Наконец, избежав все опасности, иззевавшись, я ухожу домой, безмерно счастливый, что учебный день окончился, а дома меня ожидает принесенный из столовой Союза писателей обед. Мне тогда плевать на все — я голоден как волк, и даже то, что завтра две математики, две физики и одна химия, мне глубоко безразлично. Я думаю об обеде и книге, которую буду читать. От школы до общежития — три минуты ходьбы, и я бодро шагаю с портфелем в руке и даже иногда насвистываю. Быть может, оттого-то к сумеркам у меня и во внешкольное время хорошее настроение — по ассоциации. Впрочем, и раньше так было. А ночью — спать.
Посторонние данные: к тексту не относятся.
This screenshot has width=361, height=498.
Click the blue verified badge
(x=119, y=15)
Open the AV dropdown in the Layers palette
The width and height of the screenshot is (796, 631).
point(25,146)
Я помню, еще в 1939 году я с мамой пошел в какой-то ресторан, где танцевали, и подали какой-то очень вкусный обед, и я пил вино, и глазел, и было скучно… Возможно, я был слишком мал и не танцевал к тому же. Позор и стыд! Танцевать я так и не научился — потому что неохота как-то. И никто не верит, что я не умею танцевать. «Как, вы?..» Мне кажется, что танцы сейчас — лишь способ знакомства с девицей, способ убить время, потому что с этой девицей не о чем говорить. Потом, после нескольких таких танцевальных сеансов, авантюра вступает в новую — любовную — фазу. И вправду — всегда танцы лишь средство к достижению цели. Но они бессмысленны в таком случае, ибо неужели же я не смогу покорить девушку, которая мне понравится, не тратя времени и не портя ботинок под звуки плохого джаза? А не смогу, так и не надо».


«11.11.42 г.

Дорогая Алечка!

Прости меня, что я так долго тебе не писал. Но это объясняется тем, что с 17.10 по 7.11, т. е. в течение трех недель, я был в колхозе со школой на уборке хлопка. Мои успехи в этой области были весьма умеренными, а здоровье к тому же пошатывалось, так что меня отпустили домой раньше, чем других. Я шел 12 км под проливным дождем полями и проселочными дорогами, по колено в грязи, за арбой с вещами (уезжали еще три стахановца). На станции я, кряхтя и ругаясь, перелез через тормоза товарных вагонов, нагруженный своими вещами и ружьем одного преподавателя, и ружье мне мешало, и было 3 часа утра, и поезд в Ташкент дьявольски опаздывал, и никто не знал, на каком он будет пути, и… И я был весь промокший, и хлюпал дырявыми башмаками по станционной черной грязи, и дождь лил и лил не переставая, и в последнюю минуту пришлось перелезать под вагоном, так как поезд, конечно, приблизился по тому пути, по которому никто его не ожидал… Но я ввалился в вагон, даже удалось сесть, и на все было наплевать, ибо теперь впереди были Ташкент, асфальт, баня и телефонные звонки. И приехал я как раз в разгар демонстрации, и все было в порядке. Когда-нибудь я подробно опишу мое пребывание в колхозе и все это мое путешествие.